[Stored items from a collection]
◇ ◇ ◇ ◇ ◇ ◇ ◇
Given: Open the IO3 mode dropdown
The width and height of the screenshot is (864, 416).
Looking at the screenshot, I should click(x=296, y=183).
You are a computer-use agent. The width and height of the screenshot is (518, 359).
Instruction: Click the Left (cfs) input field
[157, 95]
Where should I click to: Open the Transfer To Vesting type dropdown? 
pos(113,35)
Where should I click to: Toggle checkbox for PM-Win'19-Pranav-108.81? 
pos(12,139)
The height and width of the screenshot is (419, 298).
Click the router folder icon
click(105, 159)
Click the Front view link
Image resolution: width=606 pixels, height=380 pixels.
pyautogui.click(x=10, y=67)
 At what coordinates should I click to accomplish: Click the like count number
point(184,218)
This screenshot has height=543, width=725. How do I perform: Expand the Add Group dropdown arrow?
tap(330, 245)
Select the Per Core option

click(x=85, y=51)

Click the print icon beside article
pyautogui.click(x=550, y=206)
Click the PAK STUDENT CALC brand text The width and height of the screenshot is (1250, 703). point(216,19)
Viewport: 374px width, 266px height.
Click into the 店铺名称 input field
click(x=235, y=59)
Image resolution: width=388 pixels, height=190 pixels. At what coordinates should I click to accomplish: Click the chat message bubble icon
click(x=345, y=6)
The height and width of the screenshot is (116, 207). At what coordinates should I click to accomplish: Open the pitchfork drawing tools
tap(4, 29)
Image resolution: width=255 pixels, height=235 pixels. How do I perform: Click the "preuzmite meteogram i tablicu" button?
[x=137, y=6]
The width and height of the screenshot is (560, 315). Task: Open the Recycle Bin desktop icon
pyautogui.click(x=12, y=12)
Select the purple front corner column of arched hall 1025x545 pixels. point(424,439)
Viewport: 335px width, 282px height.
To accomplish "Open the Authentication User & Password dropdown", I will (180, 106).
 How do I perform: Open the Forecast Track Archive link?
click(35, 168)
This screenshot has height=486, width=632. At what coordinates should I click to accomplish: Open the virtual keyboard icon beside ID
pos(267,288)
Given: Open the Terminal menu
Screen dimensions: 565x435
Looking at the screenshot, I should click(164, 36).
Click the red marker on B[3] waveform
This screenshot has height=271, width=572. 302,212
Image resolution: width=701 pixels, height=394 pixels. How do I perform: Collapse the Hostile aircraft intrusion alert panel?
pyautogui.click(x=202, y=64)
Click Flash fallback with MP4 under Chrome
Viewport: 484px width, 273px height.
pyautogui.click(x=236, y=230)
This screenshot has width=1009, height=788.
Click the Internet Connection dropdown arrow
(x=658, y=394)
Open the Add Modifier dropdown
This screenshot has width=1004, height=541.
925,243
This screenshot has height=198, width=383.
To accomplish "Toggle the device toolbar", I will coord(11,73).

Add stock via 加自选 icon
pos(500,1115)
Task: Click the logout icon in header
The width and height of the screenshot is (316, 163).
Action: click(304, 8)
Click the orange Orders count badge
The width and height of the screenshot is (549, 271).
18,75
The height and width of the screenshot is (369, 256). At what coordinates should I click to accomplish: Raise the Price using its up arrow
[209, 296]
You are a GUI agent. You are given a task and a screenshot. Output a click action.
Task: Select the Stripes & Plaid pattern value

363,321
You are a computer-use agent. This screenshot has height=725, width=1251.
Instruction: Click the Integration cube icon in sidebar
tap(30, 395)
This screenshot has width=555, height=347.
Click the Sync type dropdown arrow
◇ ◇ ◇ ◇ ◇ ◇ ◇
Exercise objective
The expected answer is every line in the data above that carries the string "computer".

Exercise solution
You are a computer-use agent. The width and height of the screenshot is (518, 359).
You are a computer-use agent. This screenshot has height=725, width=1251.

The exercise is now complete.